By Gita Laras Widyaningrum, Rabu, 30 Januari 2019 | 10:30 WIB
Pulau Baffin. (Wildnerdpix/Shutterstock)

Nationalgeographic.co.id - Menurut sebuah penelitian terbaru yang dipublikasikan pada Nature Comunnications, mencairnya es di Arktika mengekspos daratan tersembunyi yang tidak pernah terlihat selama 40 ribu tahun.

Studi ini menyatakan, perubahan iklim berperan besar dalam penemuan ini. Meningkatnya suhu Arktika dalam kecepatan tinggi menyebabkan gletser mencair.

"Arktika saat ini menghangat dua hingga tiga kali lebih cepat dari seluruh wilayah dunia.
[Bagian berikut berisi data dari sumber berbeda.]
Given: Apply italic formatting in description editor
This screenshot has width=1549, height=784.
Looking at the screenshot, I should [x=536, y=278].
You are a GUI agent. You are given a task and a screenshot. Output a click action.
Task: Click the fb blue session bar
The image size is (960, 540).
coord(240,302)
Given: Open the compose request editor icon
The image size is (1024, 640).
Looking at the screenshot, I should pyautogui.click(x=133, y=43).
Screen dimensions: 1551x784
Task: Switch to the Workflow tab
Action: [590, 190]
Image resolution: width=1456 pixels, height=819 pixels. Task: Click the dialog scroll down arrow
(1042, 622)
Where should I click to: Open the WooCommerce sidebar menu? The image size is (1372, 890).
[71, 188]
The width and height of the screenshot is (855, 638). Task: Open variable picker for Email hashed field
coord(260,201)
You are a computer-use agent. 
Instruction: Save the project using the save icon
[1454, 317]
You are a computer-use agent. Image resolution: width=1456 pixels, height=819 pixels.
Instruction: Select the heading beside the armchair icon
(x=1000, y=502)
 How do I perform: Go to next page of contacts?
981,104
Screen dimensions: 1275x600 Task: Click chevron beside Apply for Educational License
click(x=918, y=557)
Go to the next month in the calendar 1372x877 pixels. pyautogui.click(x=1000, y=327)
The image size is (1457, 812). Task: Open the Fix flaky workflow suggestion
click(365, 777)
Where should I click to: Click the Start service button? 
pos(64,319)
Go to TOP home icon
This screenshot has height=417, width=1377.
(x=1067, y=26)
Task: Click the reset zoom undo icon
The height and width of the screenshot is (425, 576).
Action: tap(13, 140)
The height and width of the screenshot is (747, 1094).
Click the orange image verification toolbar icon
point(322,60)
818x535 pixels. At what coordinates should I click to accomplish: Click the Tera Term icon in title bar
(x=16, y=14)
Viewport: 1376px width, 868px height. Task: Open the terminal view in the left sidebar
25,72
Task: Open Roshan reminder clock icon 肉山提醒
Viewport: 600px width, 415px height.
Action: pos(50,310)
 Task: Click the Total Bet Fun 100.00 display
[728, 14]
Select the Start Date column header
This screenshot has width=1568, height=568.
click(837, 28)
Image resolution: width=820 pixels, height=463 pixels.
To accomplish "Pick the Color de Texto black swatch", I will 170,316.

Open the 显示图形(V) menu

Tentu saja, es dan gletser bereaksi dengan cepat juga," kata Simon Pendleton, pemimpin studi sekaligus peneliti senior dari CU Boulder's Institute of Arctic and Alpine Reserach (INSTAAR).

Baca Juga : Meski Masih Dalam Telur, Bayi Sotong Mampu Lindungi Dirinya dari Musuh

Hasil penelitian Pendleton didapat berdasarkan tanaman yang dikumpulkan dari tepi gletser di Pulau Baffin, pulau terbesar kelima di dunia. Bentang alamnya didominasi oleh forjd dan dataran tinggi yang luas. Selama ribuan tahun, wilayah tersebut melestarikan lumut berkat es di sekitarnya.

Namun, hasil pengamatan sebelumnya menunjukkan bahwa tanaman di sana akan segera hilang karena tidak ada lagi lapisan es yang melindunginya.

Dan ketika ilmuwan menemukan tanaman tersebut saat ini, mereka yakin bahwa itu memang berasal dari ribuan tahun lalu dan telah tertutup es sejak awal tumbuh. Artinya, gletser yang melindunginya benar-benar sudah berkurang sehingga dataran tempat ia tinggal pun terungkap.

"Kami meneliti margin es, sampel tanaman yang baru terlihat, serta melakukan penanggalan karbon unruk mengetahui kapan es mulai menghilang," papar Pendleton.

Secara total, tim peneliti mengumpulkan 48 sampel tanaman dari 30 tepi es di Pulau Baffin, juga sampel quartz yang digunakan untuk membantu menentukan umur dan sejarah es di lingkungan tersebut.

Baca Juga : Polusi Udara Membuat Suasana Hati Penduduk Kota Memburuk

Analisis di laboratorium menunjukkan bahwa tanaman tersebut kira-kira terawetkan dalam lapisan es selama 40 ribu tahun atau lebih.

Hasil tersebut kemudian dibandingkan dengan data temperatur yang menyatakan bahwa wilayah tersebut mengalami suhu terhangat dalam 100 tahun terakhir.

"Gletser tidak memiliki strategi bertahan hidup. Mereka merespons suhu yang menghangat, kemudian menyusut. Hal inilah yang membuat gletser rentan terhadap perubahan iklim," kata Gifford Miller, peneliti dan profesor geologi di CU Boulder.